Le débat fait rage sur la scène politique gabonaise. Peut-on imaginer un président élu comme indépendant créer son propre parti politique sans risquer de perdre son mandat ? C’est la question soulevée récemment par un parlementaire de la transition, relançant un débat juridique et institutionnel sensible au Gabon.

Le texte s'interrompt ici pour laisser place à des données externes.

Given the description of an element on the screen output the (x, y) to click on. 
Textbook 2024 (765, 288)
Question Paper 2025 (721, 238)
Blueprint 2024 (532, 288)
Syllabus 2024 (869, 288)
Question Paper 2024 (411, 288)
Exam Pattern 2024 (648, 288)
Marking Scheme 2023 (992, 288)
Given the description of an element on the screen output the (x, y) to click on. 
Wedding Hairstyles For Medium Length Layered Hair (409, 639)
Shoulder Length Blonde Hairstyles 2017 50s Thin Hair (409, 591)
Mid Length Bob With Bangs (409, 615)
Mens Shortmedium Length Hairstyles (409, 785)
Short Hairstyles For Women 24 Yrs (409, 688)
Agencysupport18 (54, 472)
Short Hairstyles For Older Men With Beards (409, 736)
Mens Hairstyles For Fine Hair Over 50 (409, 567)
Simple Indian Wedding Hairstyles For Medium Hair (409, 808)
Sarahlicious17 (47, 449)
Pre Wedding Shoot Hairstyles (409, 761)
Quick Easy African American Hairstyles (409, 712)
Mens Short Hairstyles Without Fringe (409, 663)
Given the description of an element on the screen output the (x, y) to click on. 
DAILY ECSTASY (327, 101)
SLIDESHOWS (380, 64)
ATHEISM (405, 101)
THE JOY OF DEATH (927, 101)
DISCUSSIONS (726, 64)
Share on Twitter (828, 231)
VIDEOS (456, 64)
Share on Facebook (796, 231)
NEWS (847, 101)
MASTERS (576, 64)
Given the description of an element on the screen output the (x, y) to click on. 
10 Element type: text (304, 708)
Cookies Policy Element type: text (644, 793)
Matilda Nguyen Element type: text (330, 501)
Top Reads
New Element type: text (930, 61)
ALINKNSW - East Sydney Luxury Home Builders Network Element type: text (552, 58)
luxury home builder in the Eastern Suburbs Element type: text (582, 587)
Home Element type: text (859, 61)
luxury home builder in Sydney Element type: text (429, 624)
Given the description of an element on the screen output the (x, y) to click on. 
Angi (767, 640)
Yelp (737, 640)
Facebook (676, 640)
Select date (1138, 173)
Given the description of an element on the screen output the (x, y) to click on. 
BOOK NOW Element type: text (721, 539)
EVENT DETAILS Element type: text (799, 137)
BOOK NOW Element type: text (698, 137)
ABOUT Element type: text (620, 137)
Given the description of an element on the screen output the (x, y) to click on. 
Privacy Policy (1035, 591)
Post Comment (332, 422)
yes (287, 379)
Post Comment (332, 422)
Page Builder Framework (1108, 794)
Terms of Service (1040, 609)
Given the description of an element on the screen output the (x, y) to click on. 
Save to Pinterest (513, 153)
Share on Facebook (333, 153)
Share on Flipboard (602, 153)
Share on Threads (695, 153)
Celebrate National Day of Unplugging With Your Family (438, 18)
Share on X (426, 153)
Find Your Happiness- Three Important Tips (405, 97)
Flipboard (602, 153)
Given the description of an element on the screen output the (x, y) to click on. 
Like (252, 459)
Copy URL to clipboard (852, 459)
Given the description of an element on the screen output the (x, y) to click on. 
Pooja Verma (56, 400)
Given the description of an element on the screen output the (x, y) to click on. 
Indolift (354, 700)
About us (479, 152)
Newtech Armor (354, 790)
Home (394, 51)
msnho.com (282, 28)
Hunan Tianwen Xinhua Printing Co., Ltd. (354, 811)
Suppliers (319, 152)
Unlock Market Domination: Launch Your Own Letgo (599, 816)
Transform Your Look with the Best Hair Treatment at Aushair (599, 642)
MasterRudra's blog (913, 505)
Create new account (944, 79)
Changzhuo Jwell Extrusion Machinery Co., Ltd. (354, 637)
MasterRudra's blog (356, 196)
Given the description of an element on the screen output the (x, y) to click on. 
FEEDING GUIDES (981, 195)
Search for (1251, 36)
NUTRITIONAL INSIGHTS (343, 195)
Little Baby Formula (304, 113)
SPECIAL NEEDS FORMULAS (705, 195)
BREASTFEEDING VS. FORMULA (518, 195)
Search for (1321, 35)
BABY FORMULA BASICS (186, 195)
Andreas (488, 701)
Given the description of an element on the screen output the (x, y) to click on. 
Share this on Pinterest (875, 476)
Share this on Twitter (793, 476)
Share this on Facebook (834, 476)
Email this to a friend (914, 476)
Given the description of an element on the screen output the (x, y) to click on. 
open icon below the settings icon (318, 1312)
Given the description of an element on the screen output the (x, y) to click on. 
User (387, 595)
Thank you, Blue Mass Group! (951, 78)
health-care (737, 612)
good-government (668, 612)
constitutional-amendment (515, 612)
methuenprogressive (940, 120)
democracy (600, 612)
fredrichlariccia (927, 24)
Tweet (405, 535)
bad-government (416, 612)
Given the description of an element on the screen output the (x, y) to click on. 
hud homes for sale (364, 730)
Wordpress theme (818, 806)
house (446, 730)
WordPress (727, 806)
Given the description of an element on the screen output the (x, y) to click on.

Pour éclairer les citoyens sur cette problématique, TV+Afrique a réuni plusieurs invités sur son plateau. Parmi eux, Pascal Nkoulou, acteur politique, et Stevie Essima, président de l’organisation Expression Citoyenne. Les deux intervenants ont partagé leurs points de vue dans une émission animée par la rédaction politique de la chaîne.


 


Pascal Nkoulou : « Le Président peut créer son parti »


Prenant la parole en premier, Pascal Nkoulou a d’abord exprimé son étonnement face à la polémique. Selon lui, ce débat n’a pas lieu d’être, surtout venant d’un acteur politique expérimenté qui connaît bien les rouages de la République.


Il a ensuite distingué deux notions fondamentales : créer un parti et adhérer à un parti.


« Celui qui crée n’est pas un adhérent, il en est le fondateur. La loi ne prévoit pas les mêmes conséquences juridiques pour les deux cas »


a-t-il précisé.


Pascal Nkoulou a rappelé que si des limitations s’appliquent aux députés ou aux élus locaux,  investis par un parti et donc tenus par des engagements vis-à-vis de leur base, cela ne concerne pas de la même manière un président élu au suffrage universel direct.


« Le président de la République a un mandat national, il représente toute la Nation. Il n’est pas l’élu d’un parti ou d’un territoire spécifique. Une fois élu, sa seule mission est de gouverner l’État »


a-t-il affirmé. Il a estimé que la création d’un parti par le président ne remettrait pas en cause les équilibres politiques.


Pour illustrer son propos, il a proposé une comparaison frappante :


« Le code de la route interdit de brûler un feu rouge, mais une ambulance ou une voiture de pompiers, dans l’exercice de sa mission, peut passer outre. C’est le contexte qui donne tout son sens à la loi »


 


Stevie Essima : vers une lecture plus citoyenne ?


Si Pascal Nkoulou a défendu la possibilité pour le président de créer son propre parti, Stevie Essima, président d’Expression Citoyenne, a quant à lui insisté sur l’importance d’une lecture citoyenne et rigoureuse de la Constitution. Bien que plus nuancé, il n’a pas contesté l’idée selon laquelle un président élu en indépendant pourrait décider de fonder un parti.


Selon lui, il s’agit surtout de garantir la transparence et de prévenir toute instrumentalisation des institutions. Il a appelé à un débat apaisé mais juridiquement encadré, afin d’éviter toute dérive qui pourrait affaiblir la démocratie gabonaise.